John Harris of Yale discussed the long-term future of RHIC, including upgrades to the major detectors and the addition of electron cooling to the accelerator which will increase its luminosity for Au-Au by a factor of 10 (RHIC~II). The theoretical interest in low x forward physics was emphasized by Al Mueller of Columbia; this topic should also be high on RHIC’s agenda, as noted by Les Bland of Brookhaven. In 2008, the high-energy frontier in heavy-ion collisions will move to the LHC; Bolek Wyslouch of MIT, Andreas Morsch of CERN and Philippe Crochet of Clermont-Ferrand previewed the possibilities this will open up.
Further heavy-ion runs at the SPS could occur in parallel with operation of the LHC, as advocated by Hans Specht of Heidelberg, to profit from what seems to be an ideal collision energy for the studies of the transition to the QGP phase, associated with the high luminosities offered by fixed target running. High-precision data from such runs could be available several years before the start of GSI’s Facility for Antiproton and Ion Research (FAIR), where heavy-ion collisions will be studied at up to 35 GeV/nucleon (data sets have been taken at the SPS at 20-200 GeV/nucleon).
The wealth of information presented at the meeting was summarized in three talks: on quarkonia and heavy flavours, by Enrico Scomparin of Torino; on jets and high-transverse-momentum physics, by Peter Jacobs of LBNL; and on electromagnetic probes, by Axel Drees of Stony Brook. Dmitri Kharzeev of Brookhaven summarized the theory presentations at the meeting, inspired by the venue’s history. When the Pope divided the unknown world between Portugal and Spain in the 1494 treaty of Tordesillas, he drew a line in what he thought was an empty ocean; 10 years later, South America had been discovered and was being explored. Similarly, the boundaries of 10 years ago, between the old hadronic and the new partonic worlds in the phase diagram of strongly interacting matter, are now more complex and less sharp, thanks to impressive recent progress.
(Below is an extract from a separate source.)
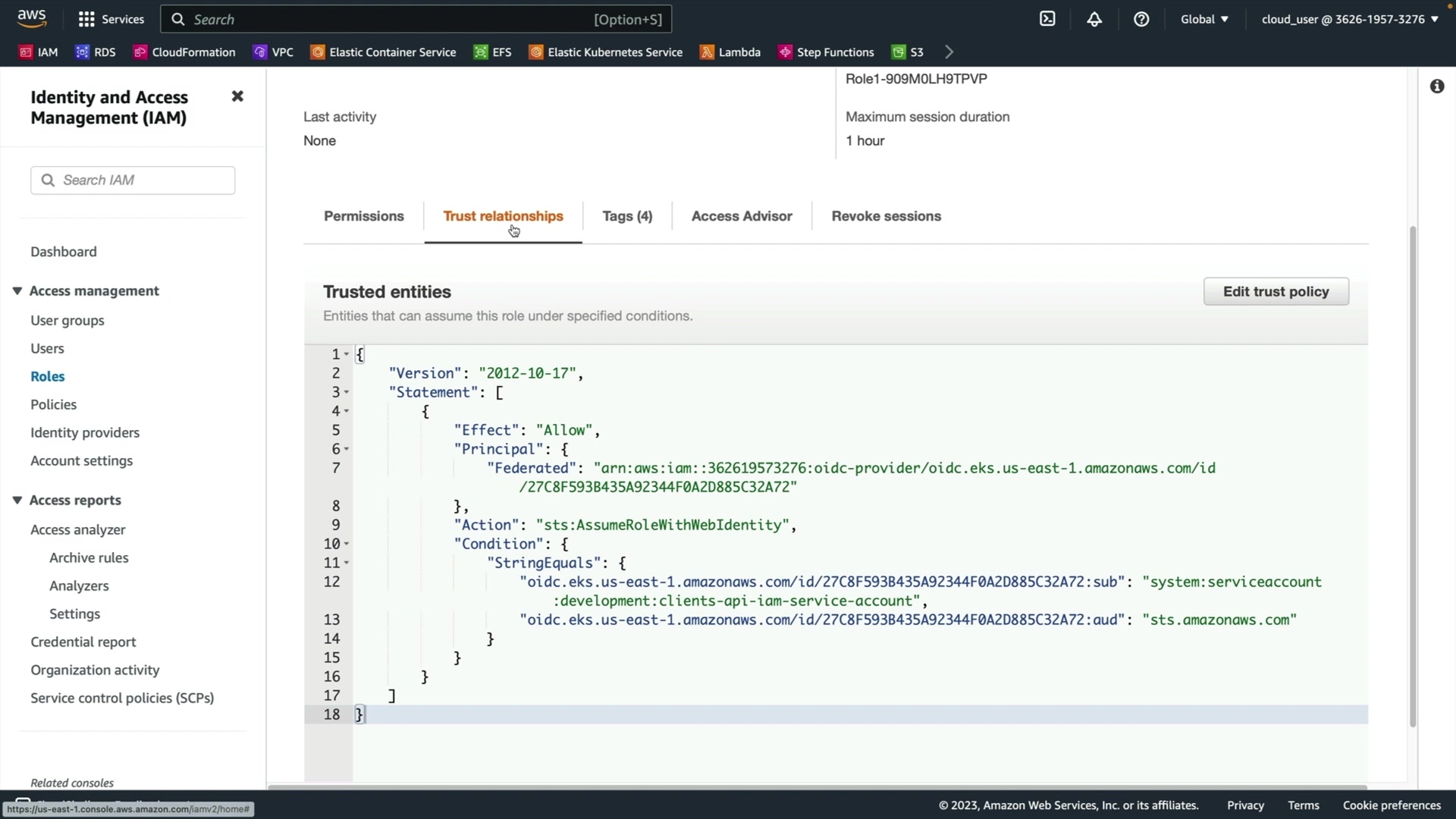
Task: Click the info panel icon at right
Action: point(1437,86)
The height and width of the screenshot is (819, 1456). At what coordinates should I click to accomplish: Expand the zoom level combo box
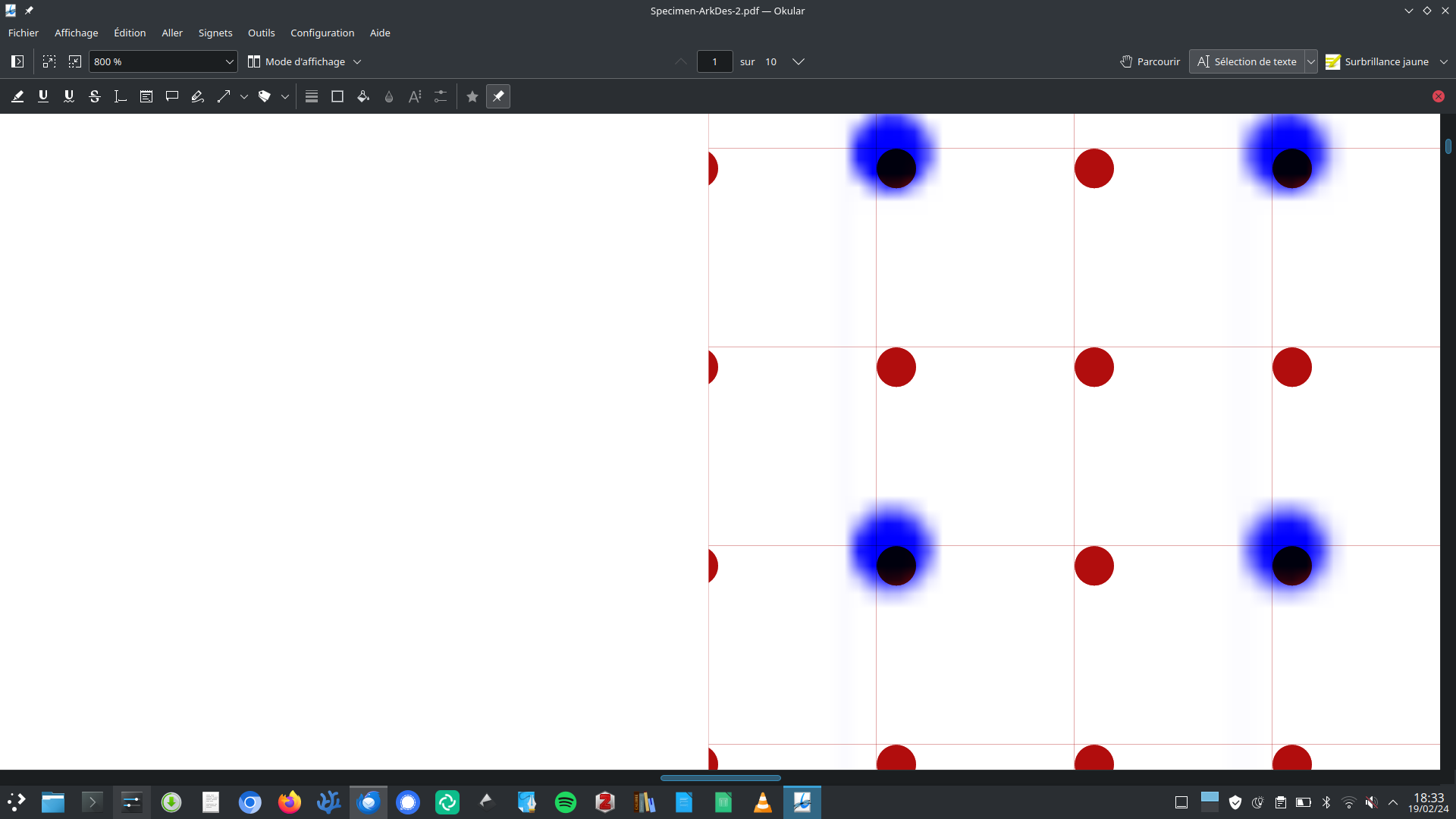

The focused programme, good attendance, spectacular location and extracurricular activities (including a concert of 18th-century popular music in the majestic Convento de Mafra) made this a memorable and successful meeting – one in a new conference series. The second will be held in the spring of 2006 in the San Francisco Bay Area, convened by physicists from Berkeley and Brookhaven. A third is already on the horizon, as Santiago de Compostela in northern Spain would like to welcome a pilgrimage of hard probe physicists.